His experience as a field and intelligence agent was also helpful, noting that he was able to use this to ensure that those on the ground immediately address situations.

“After the Sulu (Cathedral) bombing, I immediately went there and monitored the operations,” he says, stressing the value of people seeing their highest-ranking officer on the ground. “I did not just relay my orders through a phone call.”

On the administrative aspect, the PNP chief admits that he has limitations as he had no previous experience in some of the responsibilities, such as bidding processes and finance.

To ensure that everything is above board, he says he asks trusted individuals to assess the processes and make sure that nothing is amiss. He also has a group of advisers who help him in some of the decisions he has to make.

Family man

Albayalde’s disciplinary nature continues even when he’s not in uniform

At home, he says his four children – three sons and a daughter – grew up under a strict father.

“I would order them to stand and talk to them one by one when someone commits a mistake,” he says. “When they would see me on television disciplining someone, they would keep on saying they have experienced the same thing.”

Unlike his father, however, he never asked his children to follow his footsteps to become police officers. His eldest son is now a pilot, while his twin sons are nurses. His daughter is in senior pilot.

Previously active in extreme sports such as sky diving, Albayalde says what his children got from him was his love for motorcycles.

“But I made sure that they got proper training,” he says.

As a husband, he describes himself as conservative, expressing support for the religious advocacies of his wife Cherrylyn.

Effecting change, the PNP chief admits, is not something that you achieve overnight. Cleansing the PNP ranks, for instance, may take years.

This is why it is important that his successor would be able to follow through with what he and his predecessor have started, says Albayalde, who is set for mandatory retirement at the age 56 in November.

“I hope that (my successor) would continue this internal cleansing. It’s really very important,” he says, stressing that this would further strengthen the trust of the public in the PNP. “They will feel more secure.”  

The next PNP chief should also focus on the thrusts of the President, especially his promise to address criminality and illegal drugs.

“This is what he promised to our people so you cannot stray from that… Everything that you do should be geared towards the accomplishment of that mission,” he adds.

He declined to name a choice for his successor, saying the decision would be up to the President.
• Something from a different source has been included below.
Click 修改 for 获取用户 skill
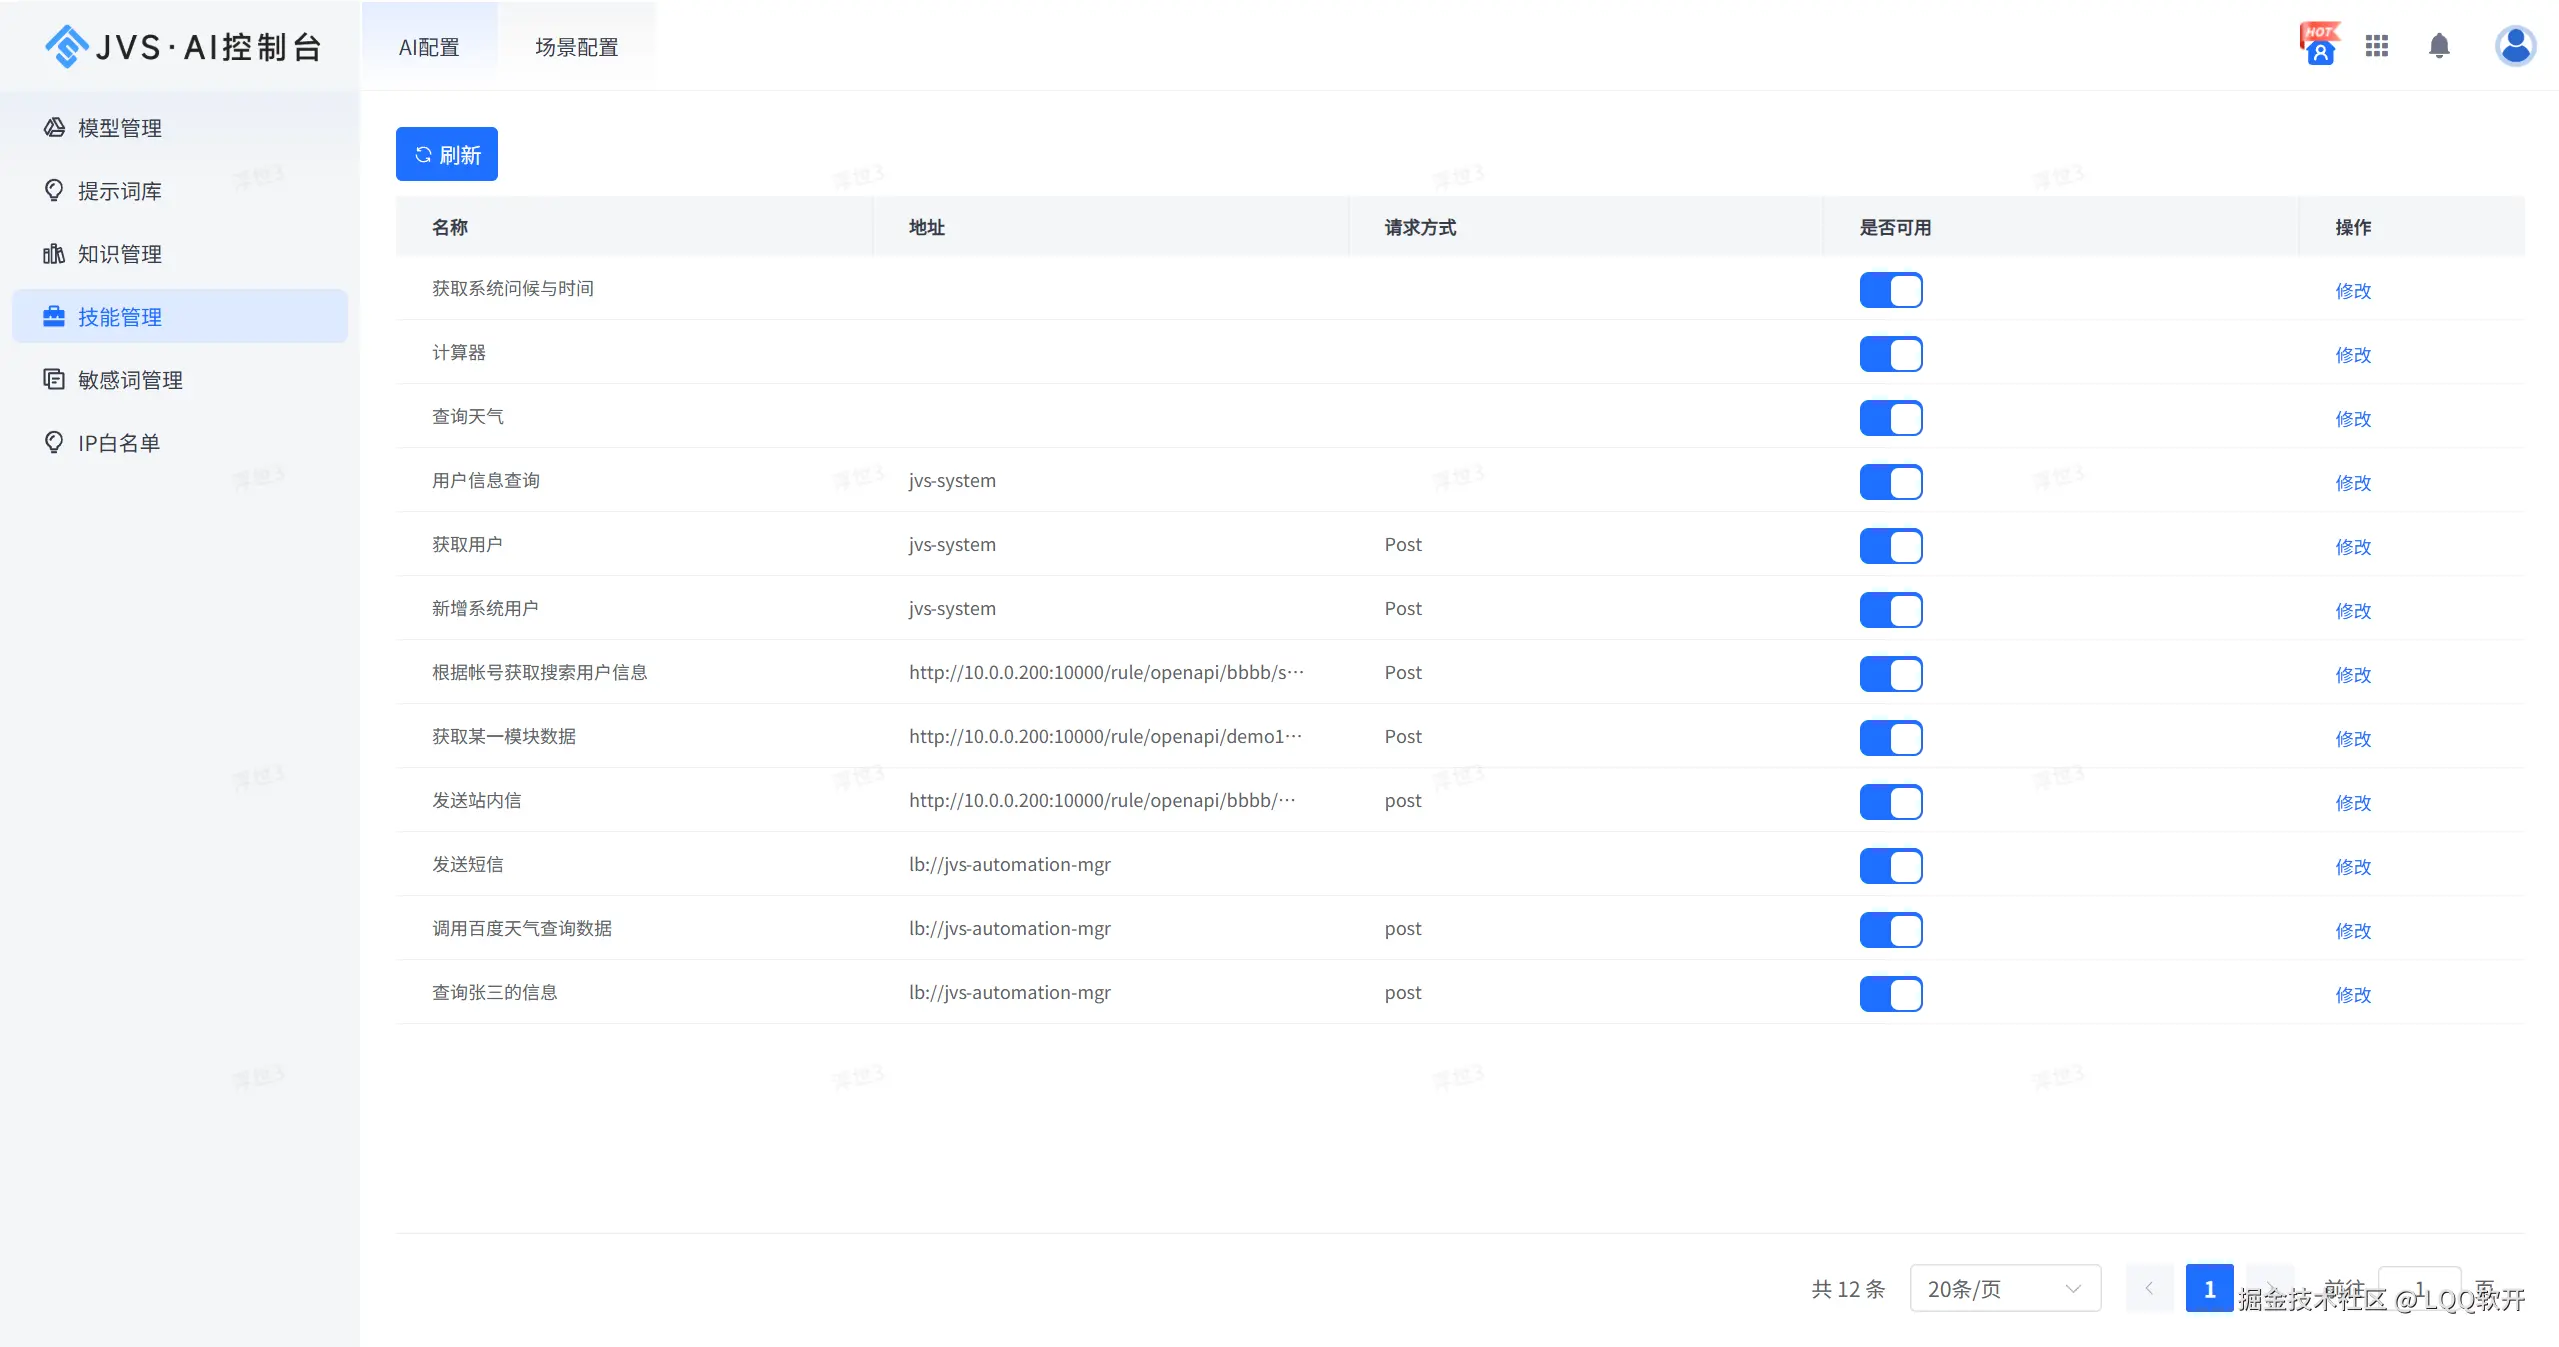2559x1347 pixels. 2353,547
Asked how he wanted to be remembered as PNP chief, Albayalde says he hopes that his term would be seen as a turning point in strengthening public trust in the organization.

Ultimately, it is the public that will decide what his legacy will be.
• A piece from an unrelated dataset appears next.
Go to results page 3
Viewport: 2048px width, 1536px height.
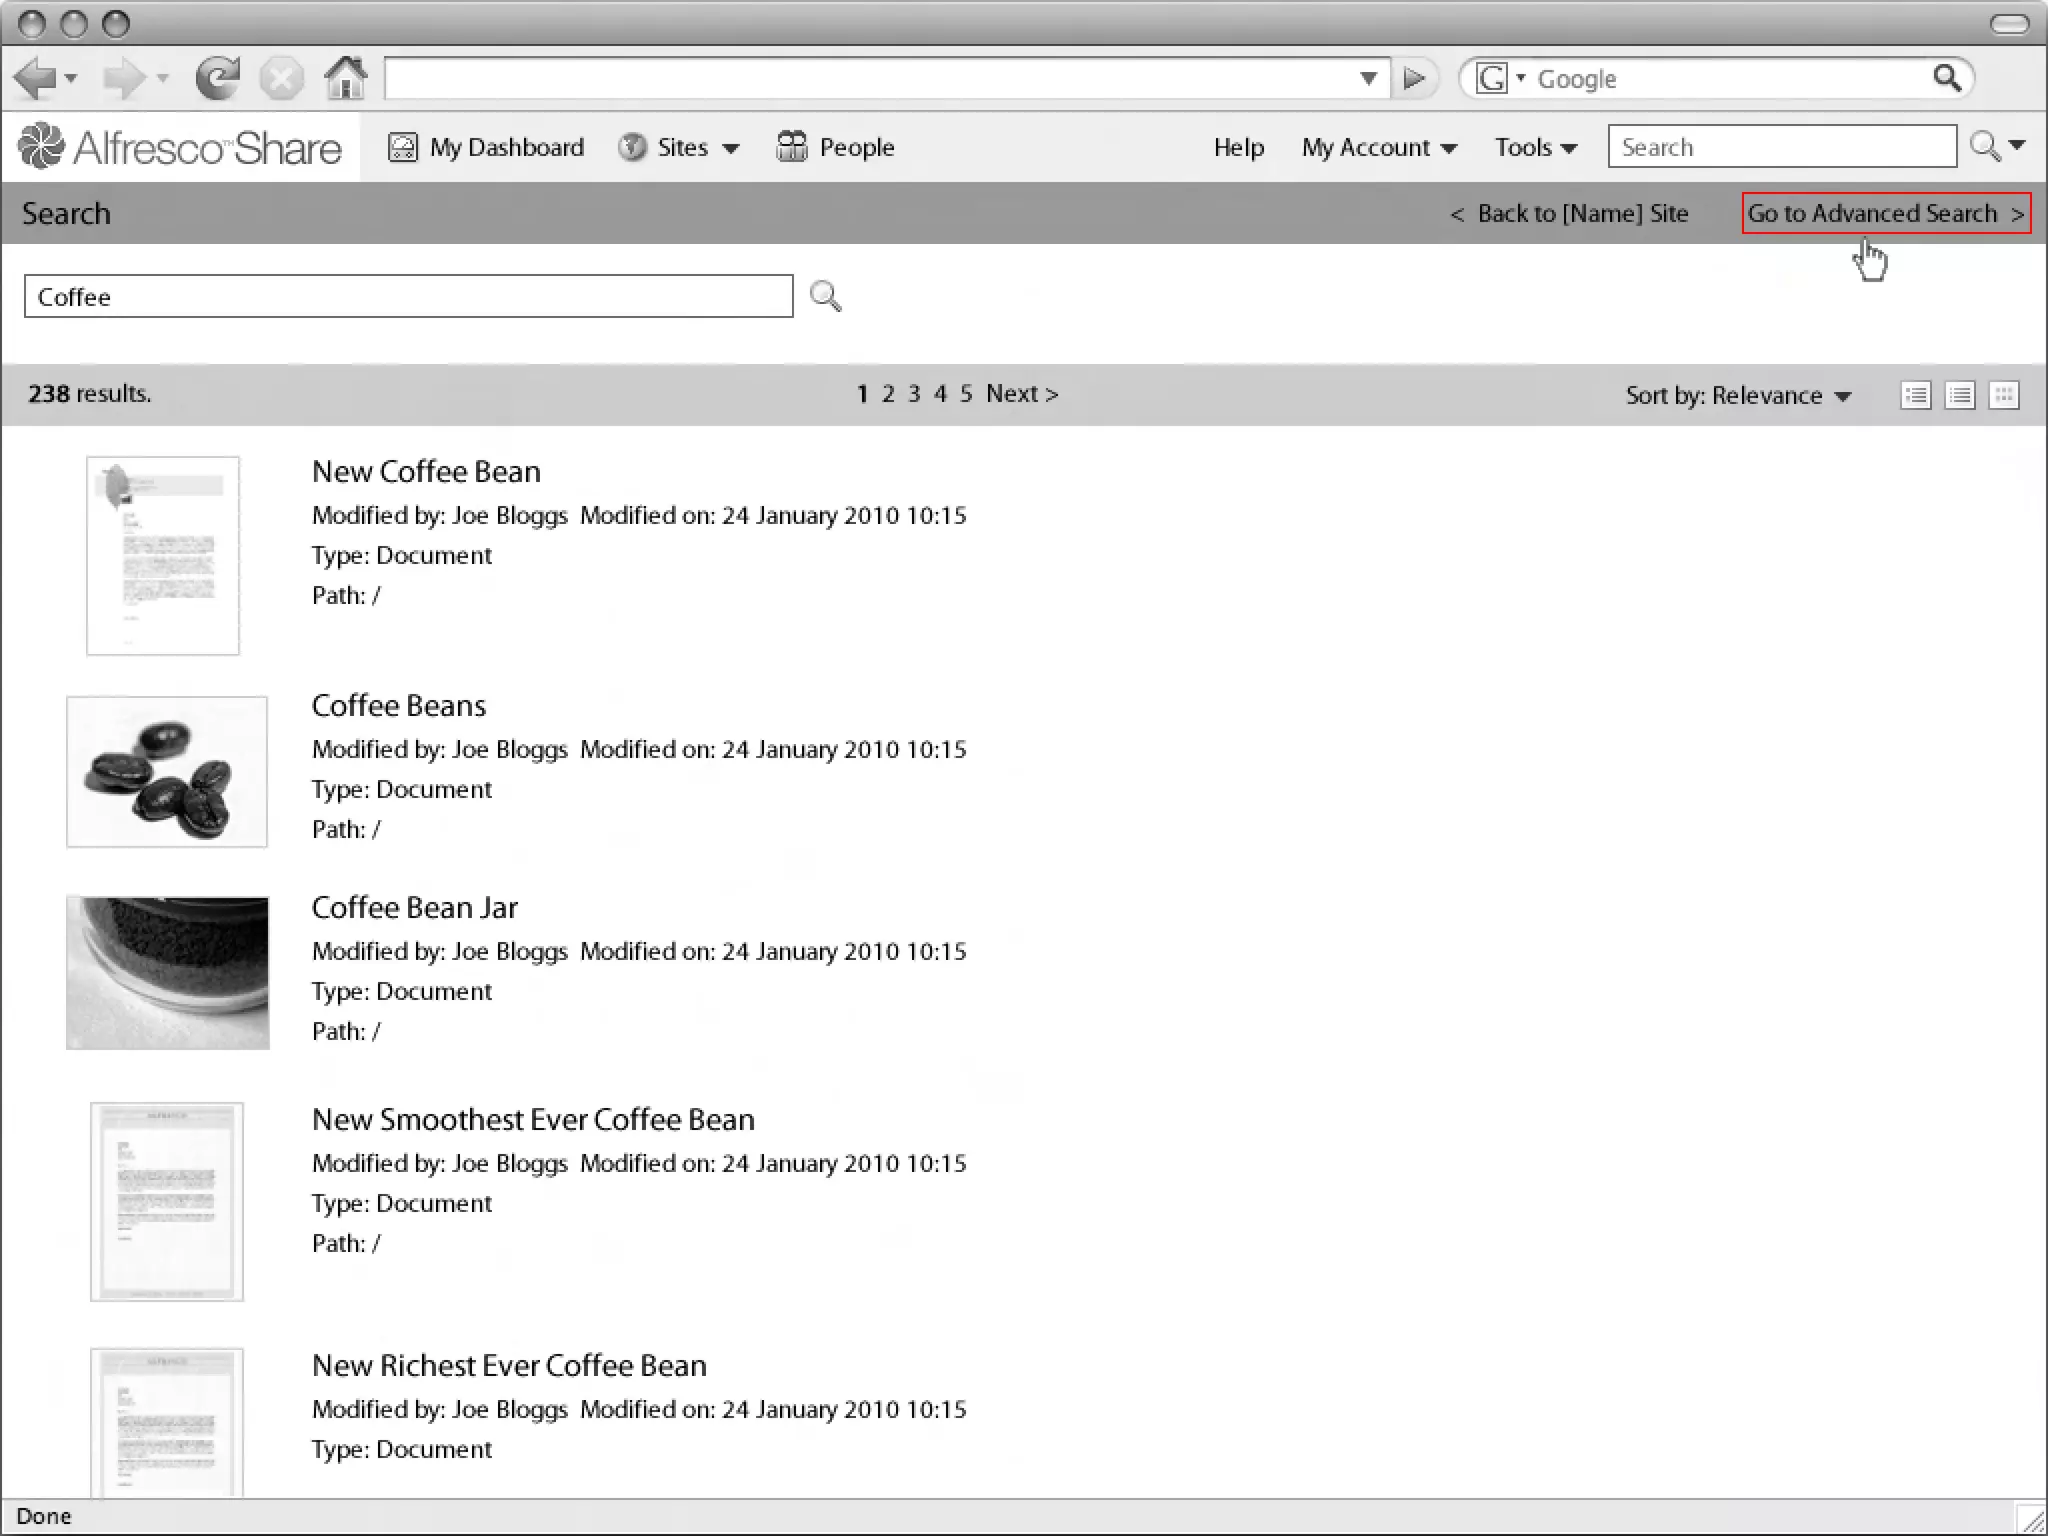click(x=913, y=393)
Albayalde expresses excitement on his upcoming retirement, saying he wants to spend more time with his family.

But what if the President offers a government post?

His response is also a question: “Who am I to refuse an opportunity to further serve our people?”

For now, though, Albayalde vows to continue fulfilling his role as PNP chief with the same fervor since he assumed office.

“The war on drugs, we’ll continue that,” he says. “And of course, the internal cleansing.”